Trust your instincts and make the best decision you can with the information available.

Apathy or Lack of Interest:

Find aspects of the task that align with your values or long-term goals.

Break the task into smaller, more manageable parts and focus on completing one at a time.

Reward yourself for completing the task to make it more appealing.

Stress or Burnout:

Practice stress-reduction techniques such as meditation, exercise, or spending time in nature.

Break tasks into smaller steps to reduce the feeling of overwhelm.

Prioritize self-care and take breaks to avoid burnout.

Feeling Uninspired or Creatively Blocked:

Engage in activities that stimulate creativity, such as brainstorming, mind mapping, or seeking inspiration from others' work.

Start with a simple and basic version of the task to get the creative juices flowing.

Collaborate with others or seek feedback to gain new perspectives.

Fear of Success:

Identify and challenge the negative beliefs or fears that may be holding you back.

Visualize the positive outcomes of completing the task successfully.

Focus on the benefits and personal growth that come with success.

Impatience:

Break long-term goals into smaller milestones to track progress.

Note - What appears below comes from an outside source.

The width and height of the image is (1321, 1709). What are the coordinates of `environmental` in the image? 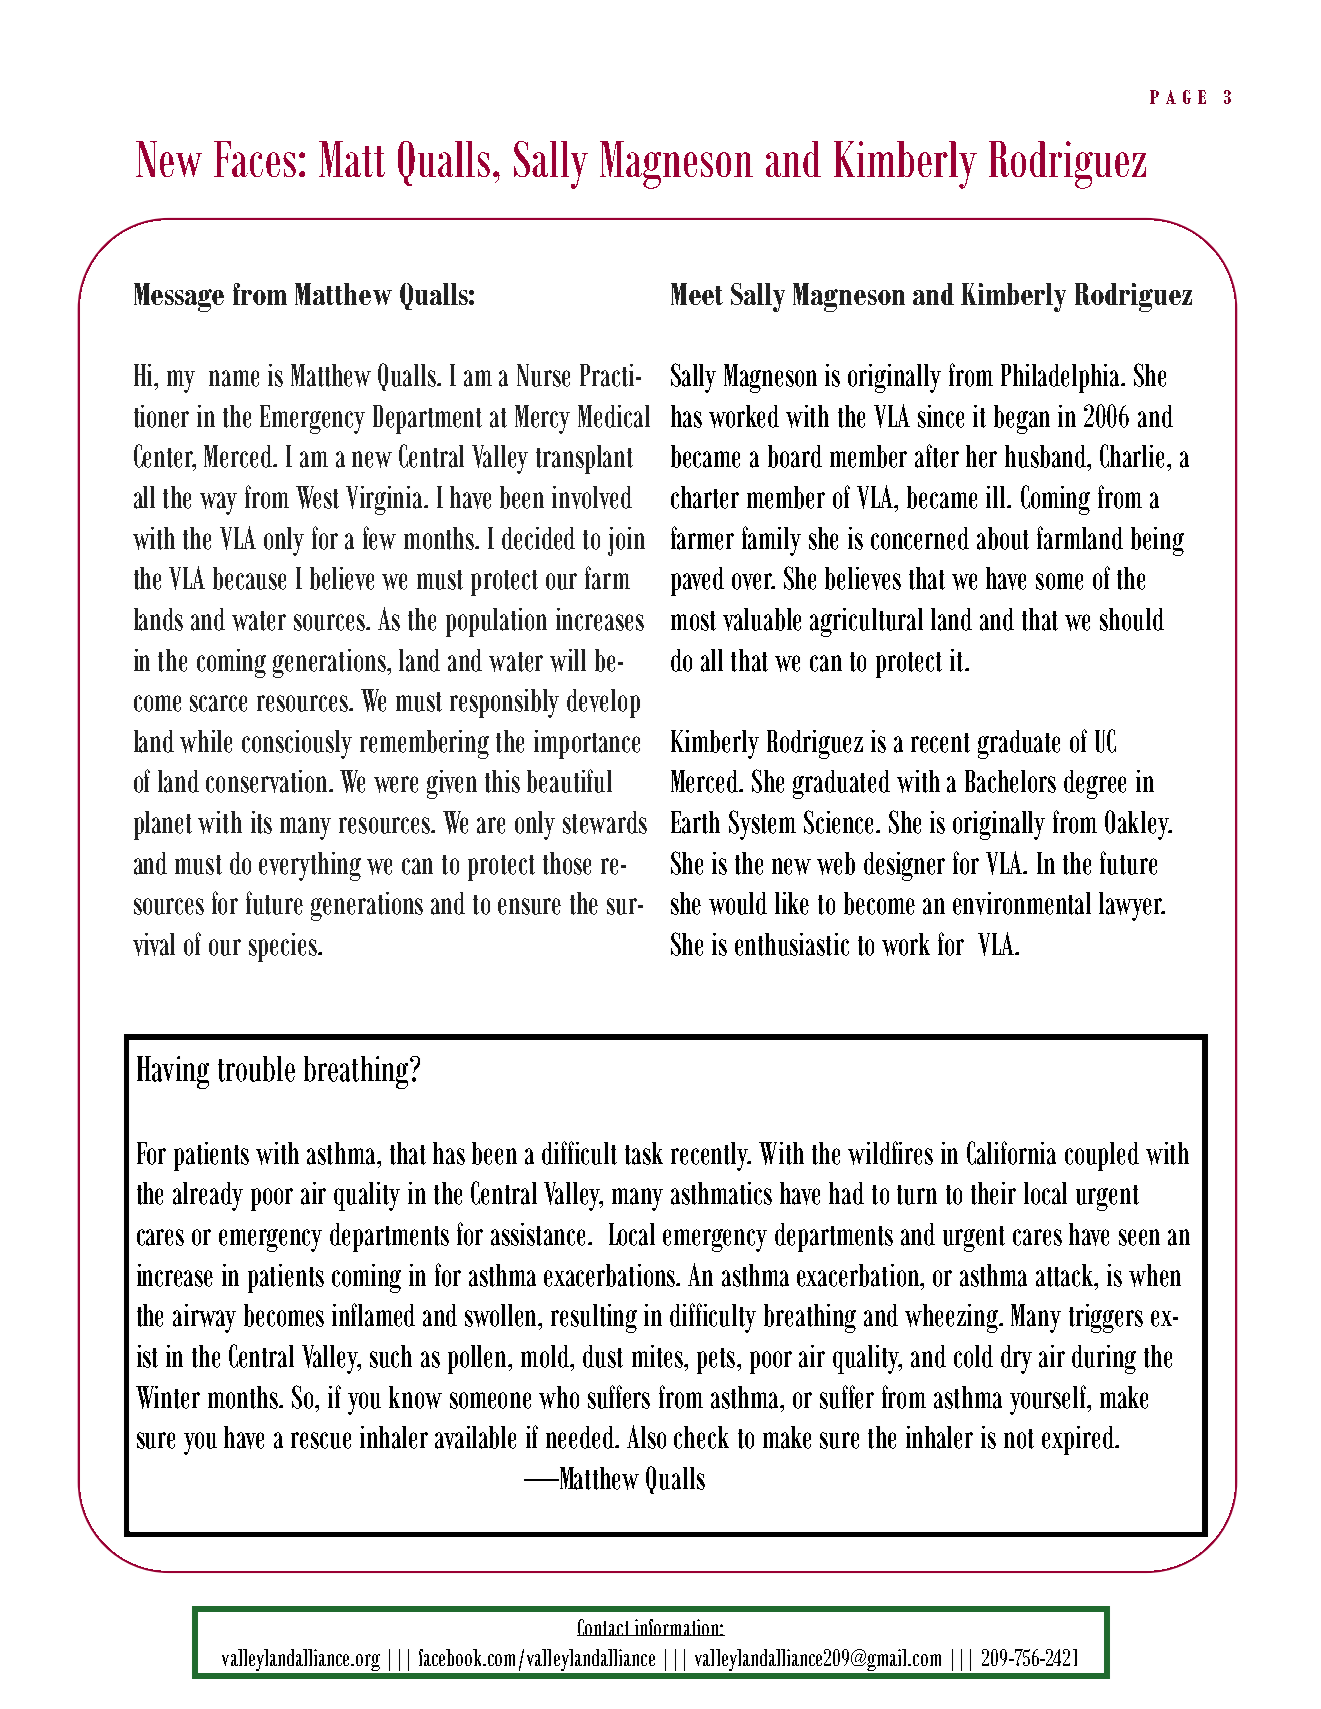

Practice mindfulness to stay present and patient throughout the process.

Remind yourself that progress takes time and effort.

Lack of Confidence:

Celebrate your past accomplishments to boost your confidence.

Seek support and encouragement from friends, family, or mentors.

Focus on building specific skills related to the task to increase confidence.

Avoiding Discomfort:

Acknowledge that discomfort is a natural part of growth and improvement.

Break tasks into smaller steps and tackle the more challenging aspects gradually.

Remind yourself of the long-term benefits of facing discomfort.

Overestimating Future Motivation:

Practice discipline and commit to starting tasks even when motivation is low.

Set specific deadlines for tasks to create a sense of urgency.

Establish a routine that includes regular work on the task to build consistency.